A government must borrow money to finance its operations. This money owed is called the public debt. The standard manner in which a government borrows money is by selling securities or government bonds. These are essentially promises of payment within a fixed duration of time and the invested money earns interest. These government bonds could be sold domestically or to foreign investors. A less sustainable way of borrowing money is through direct loans from international financial institutions. Thus, there are two broad categories of public debt: internal--owed to domestic lenders--and external--owed to foreign lenders. Besides unpaid securities and foreign loans, a nation's public debt can also include other liabilities owed by its government such as contracted goods and services that have yet to be paid. A nation's public debt is often presented as a percentage of its gross domestic product (GDP). This is done to provide one of many indicators of the national economic state. There are several ways that a government can discharge public debt, the form and manner usually dependent on political and economic conditions.
Instructions
- 1
Increase revenue through higher taxes. The government's main source of income is taxes. To be able to pay back the money it borrowed, government must increase its revenue. Thus, the most often used solution to public debt is to raise taxes. This naturally is not a popular remedy, but it is an inescapable fact that public debt ultimately rests on the shoulders of a nation's population. A milder resolution is to improve tax collection, which can be done by instituting more efficient mechanisms.

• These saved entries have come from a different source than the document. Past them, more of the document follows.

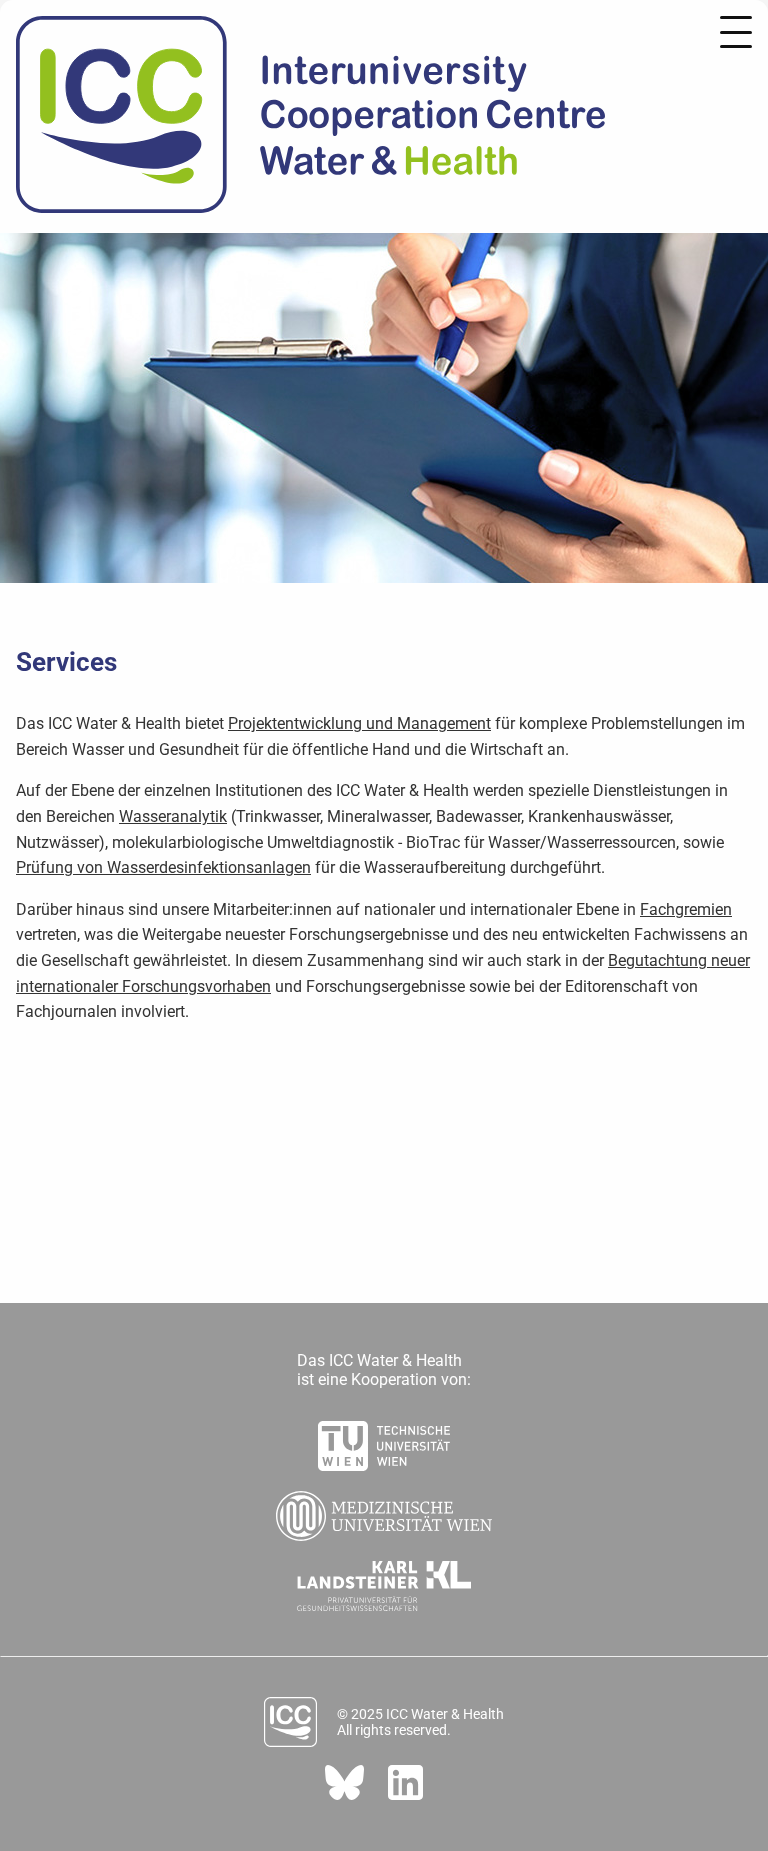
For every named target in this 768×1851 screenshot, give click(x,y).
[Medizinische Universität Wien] (384, 1510)
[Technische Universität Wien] (384, 1440)
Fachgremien (686, 909)
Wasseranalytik (173, 816)
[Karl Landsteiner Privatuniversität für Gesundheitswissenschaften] (384, 1580)
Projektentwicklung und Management (359, 723)
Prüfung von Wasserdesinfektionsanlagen (163, 867)
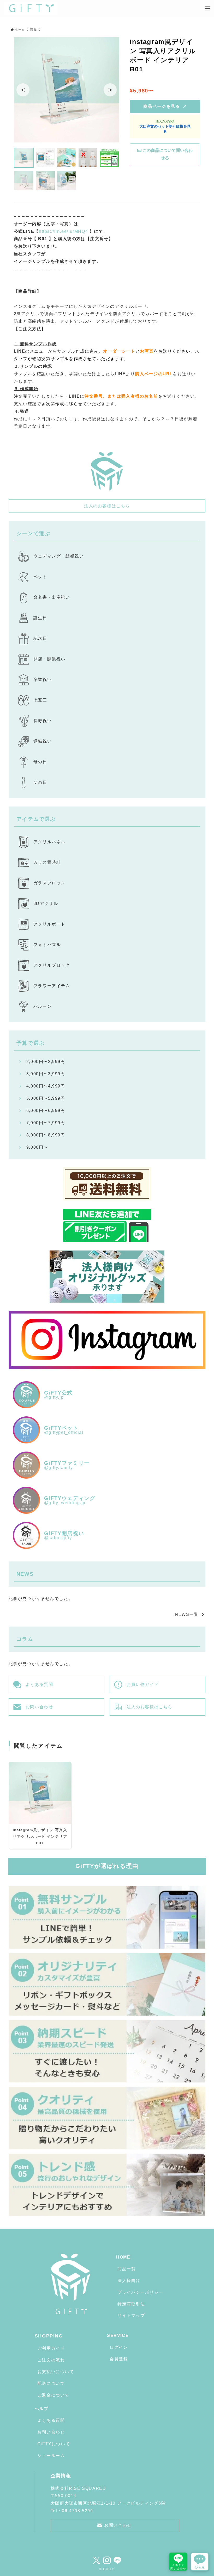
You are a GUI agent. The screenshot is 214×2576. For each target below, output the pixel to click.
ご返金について (53, 2395)
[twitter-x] (96, 2560)
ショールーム (51, 2455)
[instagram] (107, 2560)
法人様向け (128, 2280)
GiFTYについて (53, 2444)
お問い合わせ (51, 2432)
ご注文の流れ (51, 2360)
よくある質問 (51, 2420)
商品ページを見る (165, 106)
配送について (51, 2383)
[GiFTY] (30, 8)
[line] (117, 2560)
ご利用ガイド (51, 2348)
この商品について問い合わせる (167, 154)
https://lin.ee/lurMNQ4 (63, 231)
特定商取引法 (131, 2304)
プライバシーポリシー (140, 2292)
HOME (123, 2257)
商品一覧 (126, 2269)
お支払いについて (55, 2371)
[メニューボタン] (207, 8)
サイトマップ (131, 2315)
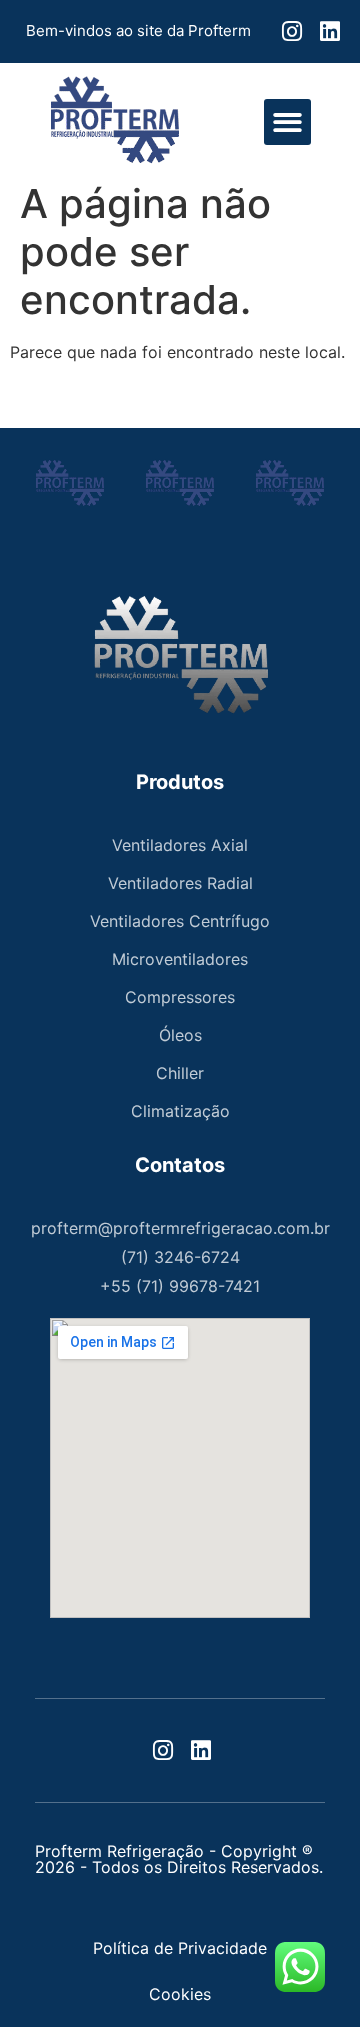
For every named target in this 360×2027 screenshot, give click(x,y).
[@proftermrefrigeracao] (291, 31)
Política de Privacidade (180, 1948)
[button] (287, 122)
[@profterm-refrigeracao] (328, 31)
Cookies (180, 1994)
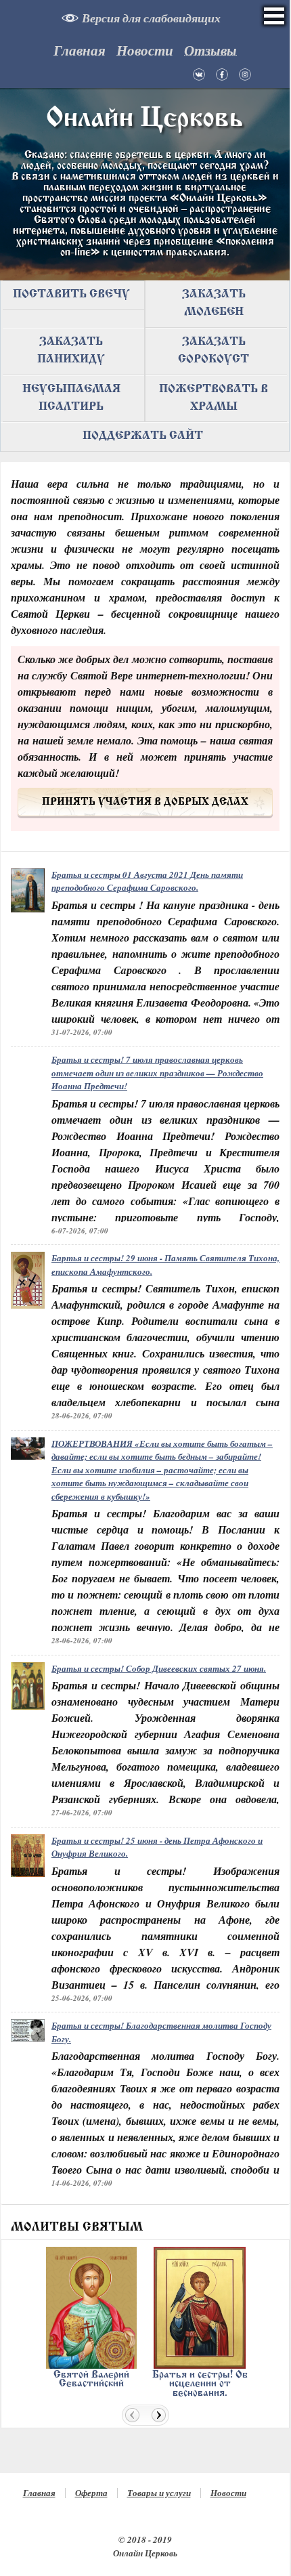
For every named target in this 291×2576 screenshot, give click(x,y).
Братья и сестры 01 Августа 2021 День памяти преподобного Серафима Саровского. (147, 881)
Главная (39, 2493)
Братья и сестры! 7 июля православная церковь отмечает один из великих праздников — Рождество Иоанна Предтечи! (157, 1072)
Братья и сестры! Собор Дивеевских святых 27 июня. (158, 1668)
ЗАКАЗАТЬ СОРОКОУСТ (213, 351)
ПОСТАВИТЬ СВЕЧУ (71, 294)
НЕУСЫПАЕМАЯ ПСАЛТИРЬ (71, 398)
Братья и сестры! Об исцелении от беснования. (200, 2384)
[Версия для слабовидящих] (73, 19)
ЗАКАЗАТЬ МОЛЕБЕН (214, 303)
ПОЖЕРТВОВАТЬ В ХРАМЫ (213, 398)
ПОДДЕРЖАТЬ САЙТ (143, 436)
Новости (228, 2493)
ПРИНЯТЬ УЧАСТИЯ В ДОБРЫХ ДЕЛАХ (145, 802)
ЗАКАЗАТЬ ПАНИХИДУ (71, 351)
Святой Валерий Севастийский (91, 2379)
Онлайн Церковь (145, 119)
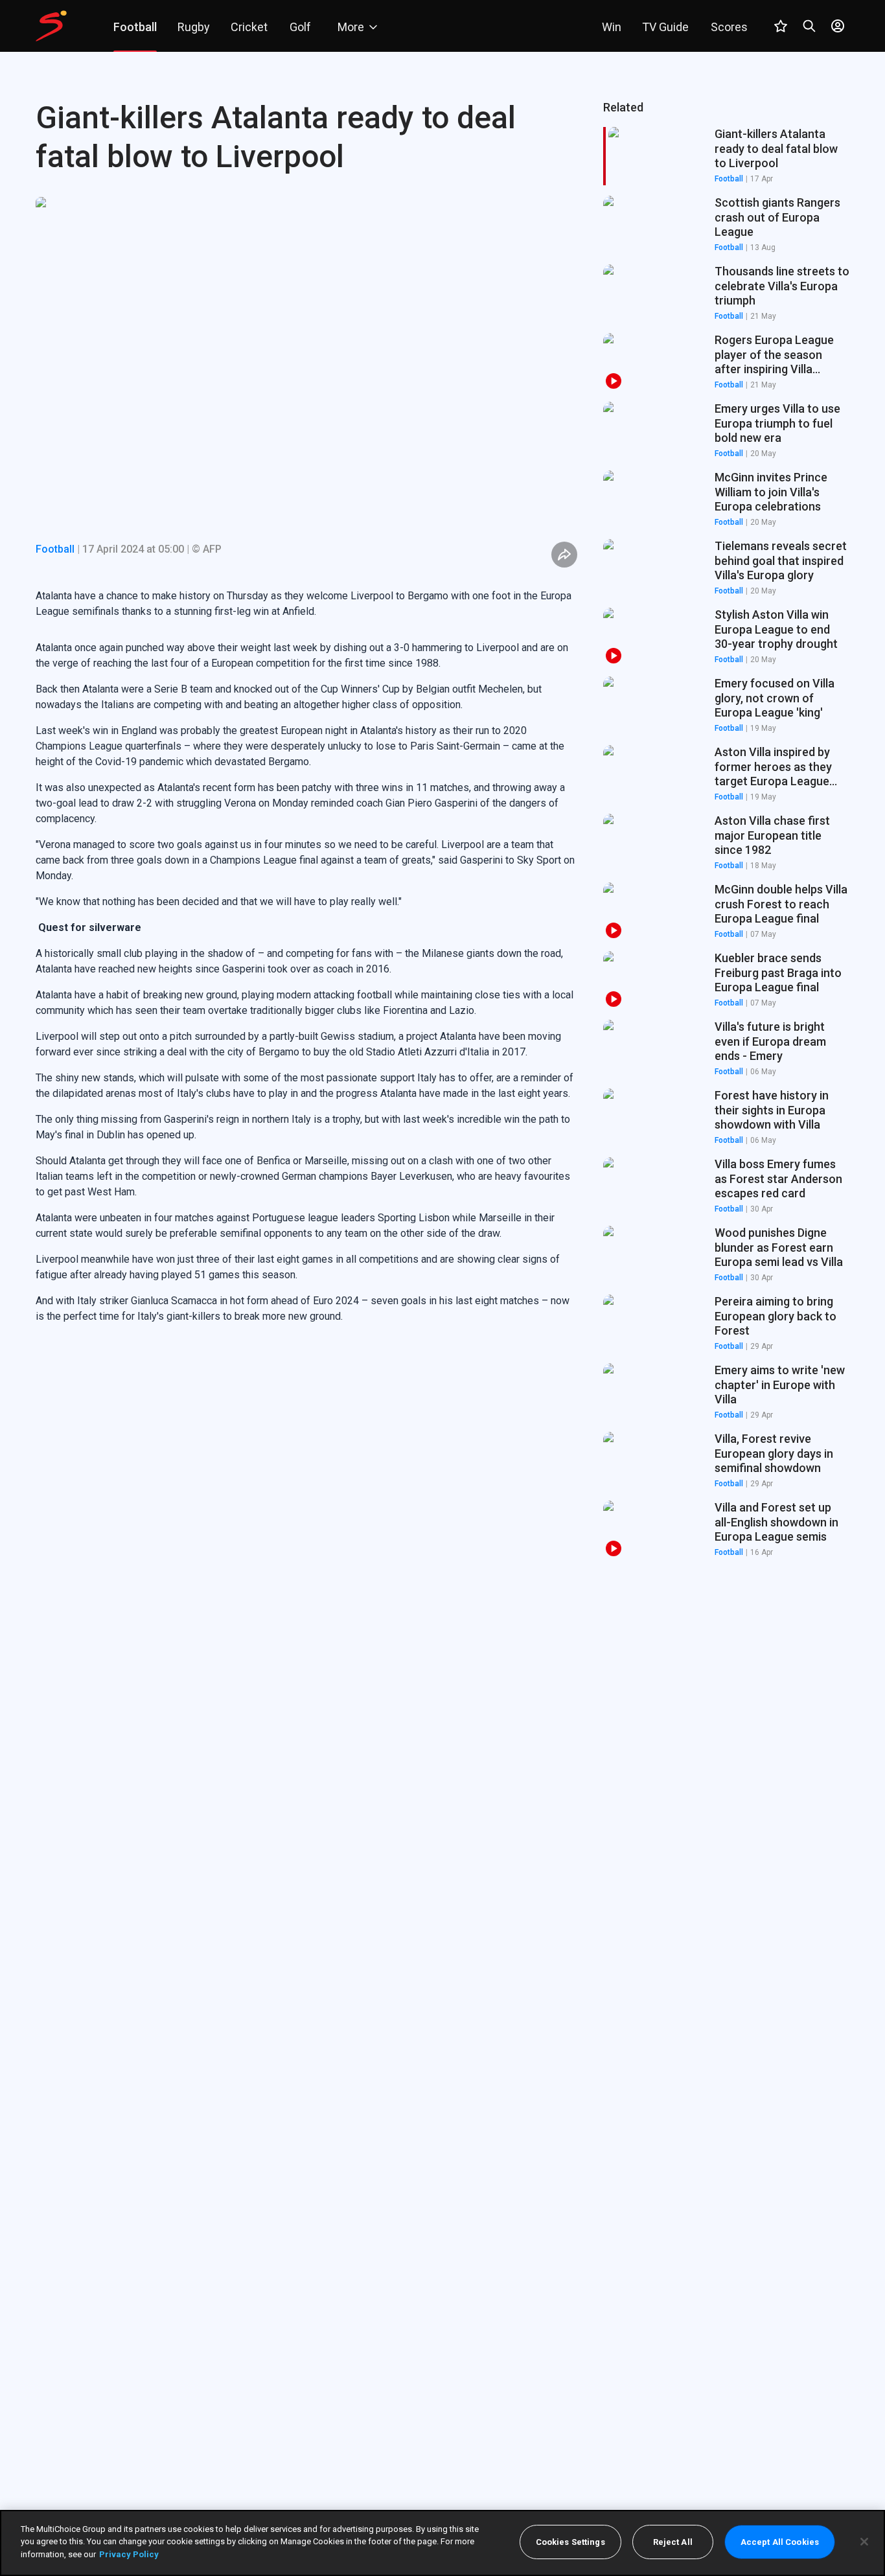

2Create a new and more logical budget. A nation's budget deficit is the difference between its government's revenue and spending. The government deficit is not equal to the public debt, but an increase in the former logically results in an increase in the latter. Bad or poorly planned government spending and non-productive investments contribute much to an increase in the budget deficit. Curbing expenditures is certainly not enough. Policy and decision makers may need to reprioritize the budget. This may involve administrative and/or legislative reforms.
3Privatize government programs that are not working effectively. A badly structured bureaucracy can often lead to weak management and performance of public services. This also provides a breeding ground for graft and corruption. Unfortunately governments often have this undesirable tendency to throw money at a problem in the hope that the situation will be resolved. This, of course, does nothing to improve the public debt. Sometimes the only way is to privatize some public service institutions. This could at least increase an institution's productivity while reducing government payroll.